Dominic Brown is a freshman guard on the Men’s Basketball team at Southwest Mississippi Community College (NJCAA). He linked up with Solepack to secure the first NIL deal for a JUCO player.

“This new NIL rule should not only celebrate an athlete’s on-court feats, but also demonstrate how to use sports as a vehicle towards lifelong success off of the court; regardless of the hype, rankings, or level of play,” said Solepack CEO Mike Sala. “We are making sure the underdogs have a seat at the table.”

Ashland University (NCAA Division II) Track & Field athlete Trevor Bassitt has established himself as a leader in NIL, creating his own merchandise line among a host of other opportunities.

And the entire Whittier Poet Football team (NCAA DIII) connected with a local restaurant for a large-scale deal.

Small businesses can creative and find the perfect partner through Opendorse.


Local companies financially supporting athletes is just one part of the equation. Fans are doing the same. 

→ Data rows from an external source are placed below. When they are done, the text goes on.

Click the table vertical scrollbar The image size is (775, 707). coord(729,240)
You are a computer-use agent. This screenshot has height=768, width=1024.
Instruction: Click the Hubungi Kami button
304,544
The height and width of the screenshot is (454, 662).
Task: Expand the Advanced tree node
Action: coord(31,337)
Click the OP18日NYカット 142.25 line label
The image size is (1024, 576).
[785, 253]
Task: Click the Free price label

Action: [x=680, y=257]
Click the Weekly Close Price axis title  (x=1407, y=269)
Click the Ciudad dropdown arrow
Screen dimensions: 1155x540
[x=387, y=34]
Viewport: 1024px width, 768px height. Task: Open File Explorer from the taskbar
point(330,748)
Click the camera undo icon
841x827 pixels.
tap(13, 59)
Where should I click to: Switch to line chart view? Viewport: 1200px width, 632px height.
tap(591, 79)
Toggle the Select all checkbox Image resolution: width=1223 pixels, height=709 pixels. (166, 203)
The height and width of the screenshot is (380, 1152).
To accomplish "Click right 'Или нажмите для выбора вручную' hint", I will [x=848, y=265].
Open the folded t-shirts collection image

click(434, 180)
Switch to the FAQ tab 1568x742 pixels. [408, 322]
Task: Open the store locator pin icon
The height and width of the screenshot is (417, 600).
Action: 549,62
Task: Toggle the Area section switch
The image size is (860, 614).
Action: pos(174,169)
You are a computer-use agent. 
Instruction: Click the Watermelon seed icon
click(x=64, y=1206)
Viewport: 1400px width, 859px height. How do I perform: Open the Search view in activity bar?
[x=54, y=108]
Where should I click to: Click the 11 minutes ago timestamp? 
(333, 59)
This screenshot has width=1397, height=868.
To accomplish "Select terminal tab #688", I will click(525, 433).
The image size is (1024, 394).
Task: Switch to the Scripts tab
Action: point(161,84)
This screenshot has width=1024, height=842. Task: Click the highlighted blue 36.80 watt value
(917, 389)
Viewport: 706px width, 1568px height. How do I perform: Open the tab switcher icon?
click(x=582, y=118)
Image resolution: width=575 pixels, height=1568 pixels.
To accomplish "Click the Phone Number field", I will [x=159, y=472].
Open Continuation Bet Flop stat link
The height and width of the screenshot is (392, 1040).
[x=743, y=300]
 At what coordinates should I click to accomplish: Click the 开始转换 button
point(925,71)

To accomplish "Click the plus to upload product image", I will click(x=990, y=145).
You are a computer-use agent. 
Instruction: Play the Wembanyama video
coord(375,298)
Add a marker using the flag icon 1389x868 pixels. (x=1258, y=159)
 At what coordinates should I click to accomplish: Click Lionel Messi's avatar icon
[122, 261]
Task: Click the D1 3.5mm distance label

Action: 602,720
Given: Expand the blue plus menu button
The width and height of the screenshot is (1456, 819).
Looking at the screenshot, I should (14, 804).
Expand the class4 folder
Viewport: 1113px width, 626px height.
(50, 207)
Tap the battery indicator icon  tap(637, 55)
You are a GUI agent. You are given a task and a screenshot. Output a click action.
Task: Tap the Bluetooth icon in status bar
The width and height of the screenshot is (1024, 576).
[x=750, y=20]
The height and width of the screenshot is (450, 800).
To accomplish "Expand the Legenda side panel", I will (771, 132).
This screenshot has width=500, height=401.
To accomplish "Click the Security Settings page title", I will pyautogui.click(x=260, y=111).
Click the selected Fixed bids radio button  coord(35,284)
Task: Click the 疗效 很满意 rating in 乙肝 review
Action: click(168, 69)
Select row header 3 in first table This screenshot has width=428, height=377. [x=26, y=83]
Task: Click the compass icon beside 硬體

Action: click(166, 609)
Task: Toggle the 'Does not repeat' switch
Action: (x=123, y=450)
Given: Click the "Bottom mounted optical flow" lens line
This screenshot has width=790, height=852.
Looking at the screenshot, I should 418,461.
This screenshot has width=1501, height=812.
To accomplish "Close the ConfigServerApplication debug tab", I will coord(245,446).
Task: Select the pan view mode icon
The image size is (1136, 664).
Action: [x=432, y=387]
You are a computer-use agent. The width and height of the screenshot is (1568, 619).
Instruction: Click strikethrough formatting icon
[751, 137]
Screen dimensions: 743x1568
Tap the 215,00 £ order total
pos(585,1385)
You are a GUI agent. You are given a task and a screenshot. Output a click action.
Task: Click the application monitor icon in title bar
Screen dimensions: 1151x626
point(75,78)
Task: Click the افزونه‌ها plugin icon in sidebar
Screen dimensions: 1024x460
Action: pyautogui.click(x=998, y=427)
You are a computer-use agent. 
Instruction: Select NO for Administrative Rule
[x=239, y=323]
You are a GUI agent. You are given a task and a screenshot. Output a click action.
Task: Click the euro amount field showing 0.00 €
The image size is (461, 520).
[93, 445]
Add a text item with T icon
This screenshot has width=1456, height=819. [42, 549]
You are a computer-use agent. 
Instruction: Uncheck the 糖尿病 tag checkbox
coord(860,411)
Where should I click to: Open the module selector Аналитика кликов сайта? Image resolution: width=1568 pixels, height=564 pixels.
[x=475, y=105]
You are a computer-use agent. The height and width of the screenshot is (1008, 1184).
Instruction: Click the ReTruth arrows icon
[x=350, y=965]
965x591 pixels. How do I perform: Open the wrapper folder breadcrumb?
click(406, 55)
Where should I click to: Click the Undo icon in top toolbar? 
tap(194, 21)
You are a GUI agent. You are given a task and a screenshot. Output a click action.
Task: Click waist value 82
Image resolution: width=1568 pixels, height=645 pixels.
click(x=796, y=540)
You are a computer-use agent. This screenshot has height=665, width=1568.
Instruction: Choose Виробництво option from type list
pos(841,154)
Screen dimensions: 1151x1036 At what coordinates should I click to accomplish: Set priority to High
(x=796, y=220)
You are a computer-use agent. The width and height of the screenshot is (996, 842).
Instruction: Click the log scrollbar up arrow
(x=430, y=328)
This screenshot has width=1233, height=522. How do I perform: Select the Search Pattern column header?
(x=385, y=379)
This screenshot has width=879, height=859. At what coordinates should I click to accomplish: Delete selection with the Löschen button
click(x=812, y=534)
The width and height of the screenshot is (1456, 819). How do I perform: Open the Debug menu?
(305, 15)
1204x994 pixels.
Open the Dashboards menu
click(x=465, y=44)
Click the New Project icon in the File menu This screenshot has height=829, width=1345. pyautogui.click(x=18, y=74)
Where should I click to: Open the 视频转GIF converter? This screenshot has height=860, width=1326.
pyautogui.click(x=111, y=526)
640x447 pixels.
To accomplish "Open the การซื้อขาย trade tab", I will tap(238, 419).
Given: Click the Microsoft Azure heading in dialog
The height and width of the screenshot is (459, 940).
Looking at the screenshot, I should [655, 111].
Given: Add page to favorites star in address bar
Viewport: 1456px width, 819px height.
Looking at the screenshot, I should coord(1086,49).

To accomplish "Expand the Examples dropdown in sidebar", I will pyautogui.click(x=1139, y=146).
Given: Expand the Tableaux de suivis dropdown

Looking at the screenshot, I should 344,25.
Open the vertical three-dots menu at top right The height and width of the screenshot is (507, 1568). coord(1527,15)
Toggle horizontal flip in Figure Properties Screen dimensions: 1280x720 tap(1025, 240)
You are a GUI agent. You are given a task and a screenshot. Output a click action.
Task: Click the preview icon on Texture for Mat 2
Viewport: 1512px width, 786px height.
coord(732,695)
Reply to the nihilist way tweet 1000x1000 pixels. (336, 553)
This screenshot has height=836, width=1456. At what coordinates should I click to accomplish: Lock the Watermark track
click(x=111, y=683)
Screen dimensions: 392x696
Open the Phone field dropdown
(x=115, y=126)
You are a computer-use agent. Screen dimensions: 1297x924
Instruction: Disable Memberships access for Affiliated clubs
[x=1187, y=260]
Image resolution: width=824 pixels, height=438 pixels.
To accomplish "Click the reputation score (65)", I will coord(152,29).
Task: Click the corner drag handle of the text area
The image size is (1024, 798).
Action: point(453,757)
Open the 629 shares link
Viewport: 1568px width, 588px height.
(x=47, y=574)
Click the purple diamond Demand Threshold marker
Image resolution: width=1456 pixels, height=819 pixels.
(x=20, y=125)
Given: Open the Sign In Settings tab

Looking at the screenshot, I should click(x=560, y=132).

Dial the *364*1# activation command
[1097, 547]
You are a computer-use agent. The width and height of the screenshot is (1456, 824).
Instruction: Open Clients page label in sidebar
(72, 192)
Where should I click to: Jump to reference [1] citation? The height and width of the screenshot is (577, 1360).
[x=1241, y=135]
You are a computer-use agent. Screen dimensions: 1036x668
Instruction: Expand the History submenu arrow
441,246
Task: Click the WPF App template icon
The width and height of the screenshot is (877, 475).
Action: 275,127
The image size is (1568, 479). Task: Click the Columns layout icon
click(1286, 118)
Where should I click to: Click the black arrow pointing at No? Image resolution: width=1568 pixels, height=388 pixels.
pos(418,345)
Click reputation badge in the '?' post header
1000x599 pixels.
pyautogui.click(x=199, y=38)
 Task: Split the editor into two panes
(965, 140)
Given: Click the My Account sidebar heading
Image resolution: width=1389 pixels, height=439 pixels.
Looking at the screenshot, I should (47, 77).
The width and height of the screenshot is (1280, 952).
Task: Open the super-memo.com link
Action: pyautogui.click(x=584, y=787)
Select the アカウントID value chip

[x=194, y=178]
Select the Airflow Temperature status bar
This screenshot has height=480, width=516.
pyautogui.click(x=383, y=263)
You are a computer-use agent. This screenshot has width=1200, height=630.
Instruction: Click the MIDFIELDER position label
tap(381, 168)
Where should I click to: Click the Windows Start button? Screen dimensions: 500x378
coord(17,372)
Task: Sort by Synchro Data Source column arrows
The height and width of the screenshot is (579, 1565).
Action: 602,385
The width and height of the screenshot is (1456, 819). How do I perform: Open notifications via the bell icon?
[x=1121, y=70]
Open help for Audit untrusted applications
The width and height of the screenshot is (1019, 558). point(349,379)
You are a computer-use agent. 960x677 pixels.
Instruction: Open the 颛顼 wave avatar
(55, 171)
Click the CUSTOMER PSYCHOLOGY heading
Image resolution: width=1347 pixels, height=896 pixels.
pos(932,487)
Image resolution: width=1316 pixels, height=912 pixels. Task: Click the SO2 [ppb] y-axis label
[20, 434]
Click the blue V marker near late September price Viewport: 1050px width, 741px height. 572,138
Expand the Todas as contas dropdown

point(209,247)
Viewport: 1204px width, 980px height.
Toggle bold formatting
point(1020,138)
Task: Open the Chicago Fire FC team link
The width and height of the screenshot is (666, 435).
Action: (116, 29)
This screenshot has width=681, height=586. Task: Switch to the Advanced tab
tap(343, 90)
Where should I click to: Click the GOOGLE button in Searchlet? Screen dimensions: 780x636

Danielle Hart, middle blocker from Wisconsin Women’s Volleyball, owns and operates her own art business. She quickly learned “fans like absolutely want to support athletes.” 

Opendorse’s Pitch Anything feature gives supporters a direct link to athletes in their community. 

“I just recorded the video [for a volleyball team], uploaded it to Google Drive, emailed it off to them, and they paid me through the app.” Hart’s teammate Dana Rettke explained. “It was super simple, super easy. It’s really fun to get to be able to connect with people like that in the volleyball community — and the community in general — because of the big impact we can have on young athletes. I love to do that kind of stuff.” 

It’s easy for brands and fans to set up an Opendorse account so they can start supporting athletes. It’s all about creating mutual value and building a sense of community together.

“No matter how old I get, my community is going to be there,” said Al Blades Jr., defensive back at Miami. Blades has done excellent work cultivating an online community to go with his South Florida family. “No matter how unathletic I get, my personality is going to be there. Community is the biggest thing you can have around you.”

The smaller the town, the tighter the community.